Nos encontramos ahora en medio de una lucha a cuerpo contra la mercantilización y precarización de la vida, en un sistema donde patriarcado, capitalismo y colonialismo se encuentran completamente anudados. En este campo de batalla, el Estado opera como instancia mediadora al servicio del capital; como dispositivo de acumulación y reproducción de la desigualdad y del orden capitalista en su conjunto, que se muestra ahora global y localmente en su quiebra política. El estado de emergencia no ha sido más que la plena expresión de un Estado que moviliza la violencia más brutal para tratar de sostenerse en sus ruinas. Es el Estado mismo el que está en emergencia y ve tambalear sus cimientos.

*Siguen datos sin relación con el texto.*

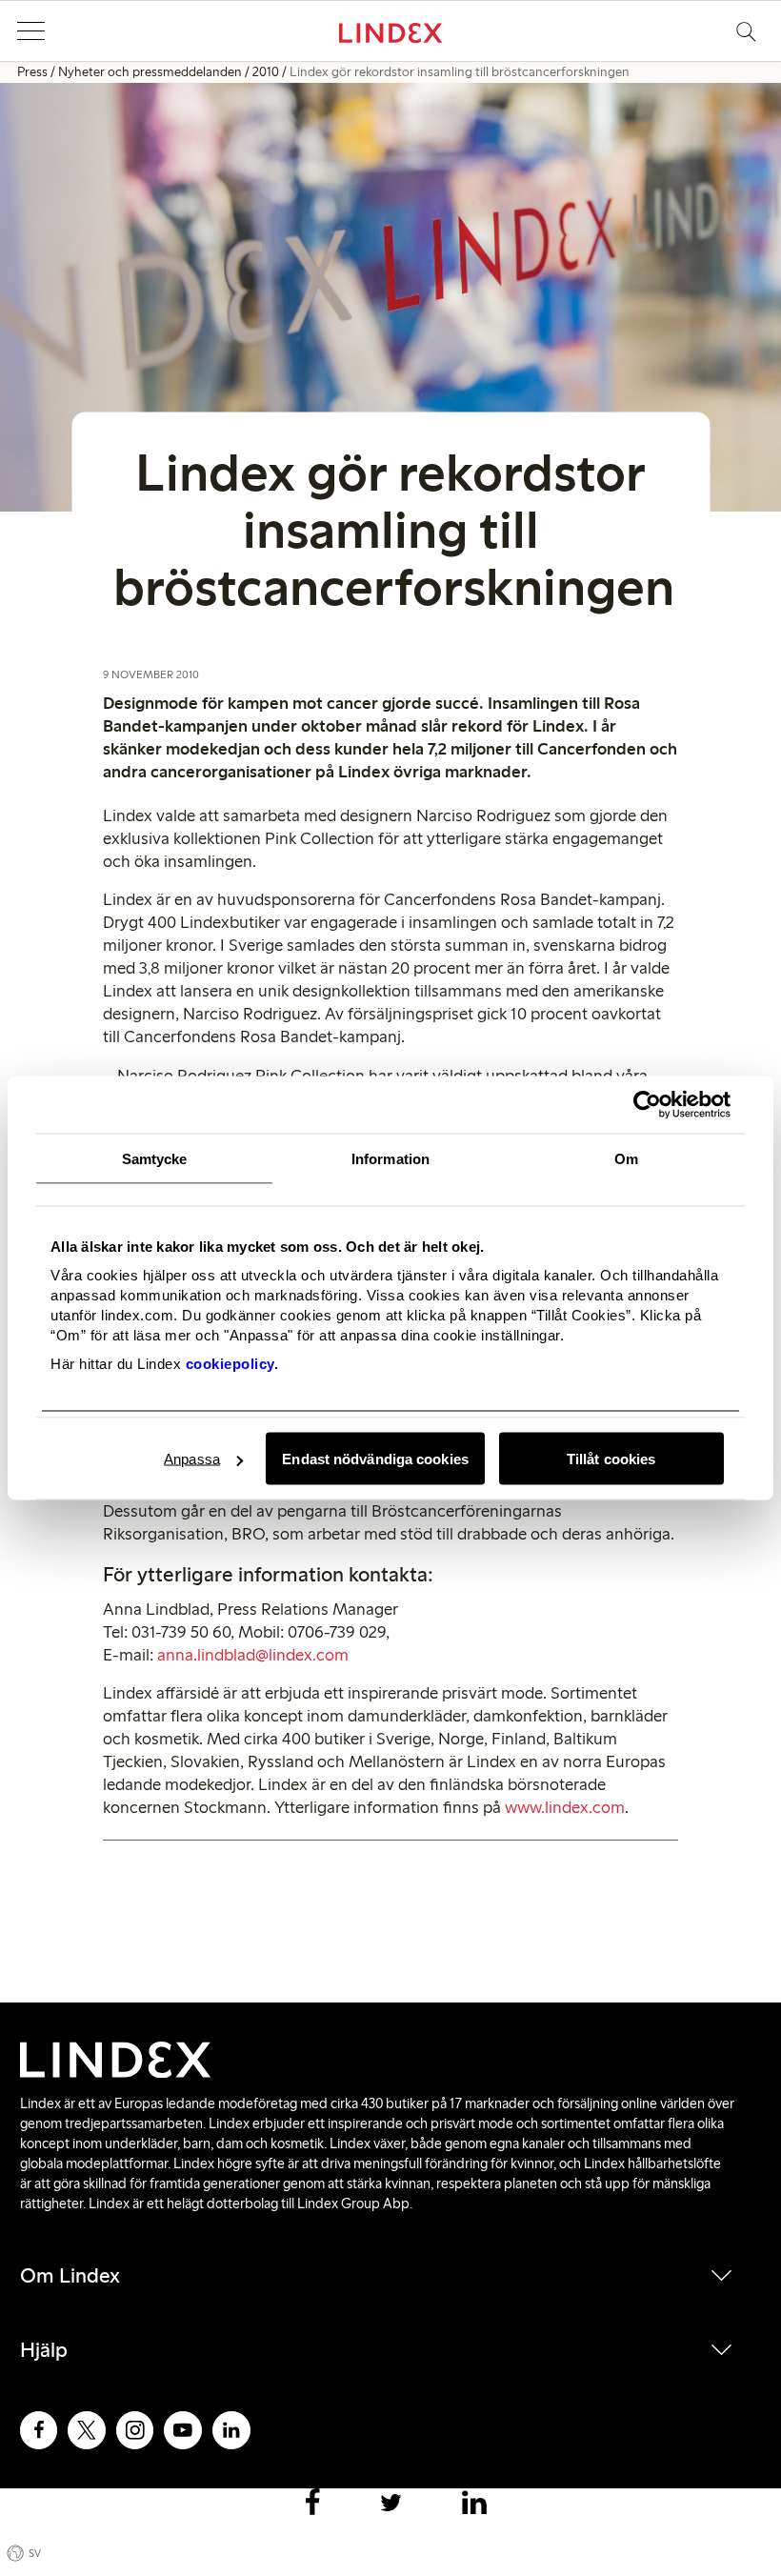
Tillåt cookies (611, 1459)
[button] (30, 31)
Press (32, 72)
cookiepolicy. (232, 1364)
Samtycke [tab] (155, 1159)
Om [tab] (626, 1159)
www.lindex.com (565, 1807)
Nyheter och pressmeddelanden (150, 72)
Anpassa (192, 1459)
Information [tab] (390, 1159)
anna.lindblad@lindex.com (253, 1654)
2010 (265, 72)
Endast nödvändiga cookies (375, 1459)
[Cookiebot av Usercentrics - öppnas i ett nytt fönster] (647, 1105)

En ese sentido, la violencia desmedida que ha ejercido el gobierno contra los cuerpos y el inmenso despliegue de los aparatos represores, no deben interpretarse como muestras de la fortaleza del poder, sino, por el contrario, como la evidencia de la precariedad, de la desestabilidad y del completo debilitamiento de este sistema de dominación. La violencia del gobierno se intensifica a medida que va agotando sus medios de control y manipulación. La violencia es el punto cero del poder, donde éste muestra a la vez sus límites y su verdad.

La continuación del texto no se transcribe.